TEXT UNDER STUDY
==========
Everything was going great, awesome professors, team projects came together well, portfolio was shaping up very well, thesis passed, internship accomplished, and then three weeks before graduation, I get a phone call from my uncle...
"You need to come home, your Dad's cancer isn't reacting to the chemo this time".
(My Dad had been suffering from lymphoma since mid-late 2013, went into remission once during that time)
Skimming over all the sad bits: was with my Dad when he passed, did funeral planning, and then two weeks after, I went back to Texas to graduate with my class. And then hurried back home, without saying goodbye to anyone in my cohort, for a very sullen X-mas.
2015 - 2016: Taking Risks
So, now what? Honestly, I had no idea. I was in mourning. Destiny for 14 hours out of the day most days. Maybe some artwork here and there. In mid 2015 an opportunity from a startup came around and without any other work in sight, I decided to take it. Unpaid until funded. Yeah, I know.
I stayed for nine months, but I knew there was more out there for me. And the insecurities were mounting in my mind even after a bit of funding came through. I struck out on my own again. I refined my portfolio even more, was even featured on Sketchfab's blog. Neato!
Nothing was happening in Texas though. A couple of my friends from grad school that I kept in touch with decided to rent a house in the great state of Washington. I didn't say goodbye at graduation, but I did keep in touch with my closest pals, of course.
So, I moved. Packed up my car, and my cat. A four day drive in a 10 year old Civic.
Washington. Is. Awesome.
I spent a lot of time networking, PAX fell on the first weekend I was in town. Chatted with a lot of the VR scene folks. Met with recruiters, and so forth. Turns out though, a direct application to Monolith would change everything. After applying, I had an in-person interview, and found myself working as an Associate World Artist on the Shadow of War team! SWEET.
Get out of house. Get apartment
Unfortunately, contract ended early (nothing to do with me) and I was left with that feeling of hopelessness and despair that I felt a few times in my life prior.
BUT, as individuals, we aren't the same as we were even a week prior, let alone years. I took action. After spending a few days nerding out, I went back to working on my craft. Long, long hours working on my stuff. 50+ job applications. A few art tests. Nothing.
THEN, a phone screen with Amazon's Cali campus! A declination. But I was in their candidate system. Fast forward a slow, unmotivated two weeks and suddenly: an intense in-person interview on the Seattle campus appears.
==========
RAW DATA
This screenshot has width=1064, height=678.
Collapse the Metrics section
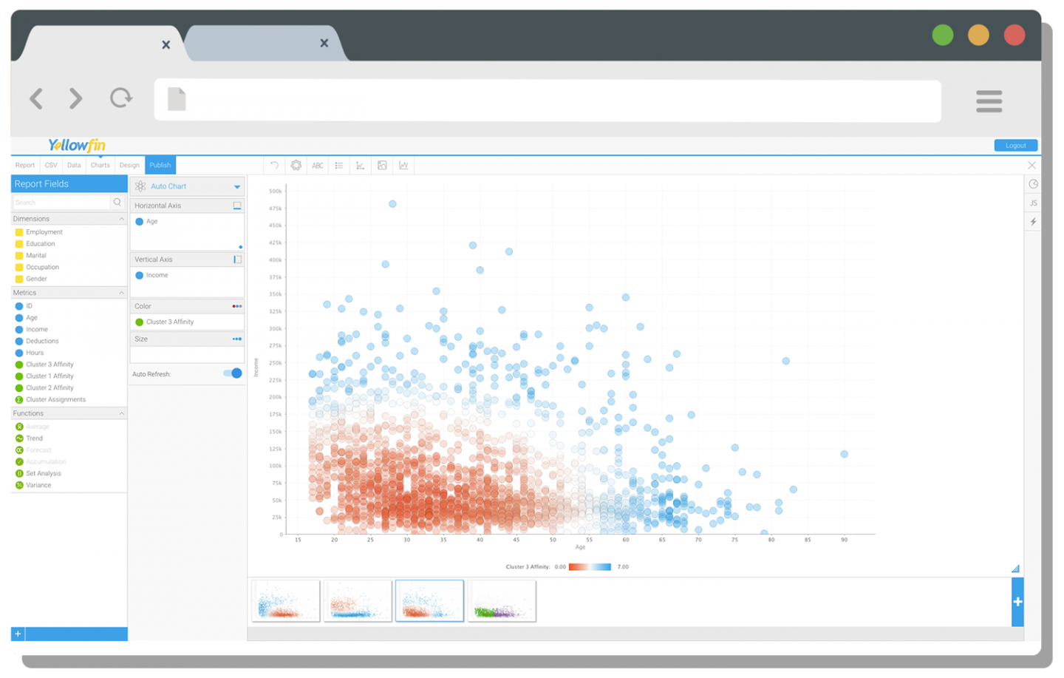coord(121,292)
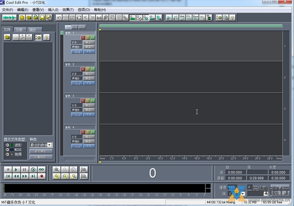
==========
TASKS TO PERFORM
**a.** Repeat the passage of the personal narrative from "2015 - 2016: Taking" to "Yeah, I know.".
**b.** What position did the writer of the personal narrative hold on the Shadow of War team?
**c.** According to the personal narrative, what was going well before the phone call from the writer's uncle? List each item.
The material above is separate from the personal narrative.

EXPECTED OUTPUTS
**a.**
2015 - 2016: Taking Risks
So, now what? Honestly, I had no idea. I was in mourning. Destiny for 14 hours out of the day most days. Maybe some artwork here and there. In mid 2015 an opportunity from a startup came around and without any other work in sight, I decided to take it. Unpaid until funded. Yeah, I know.

**b.** Associate World Artist

**c.**
- The professors were awesome.
- Team projects came together well.
- The portfolio was shaping up very well.
- The thesis passed.
- The internship was accomplished.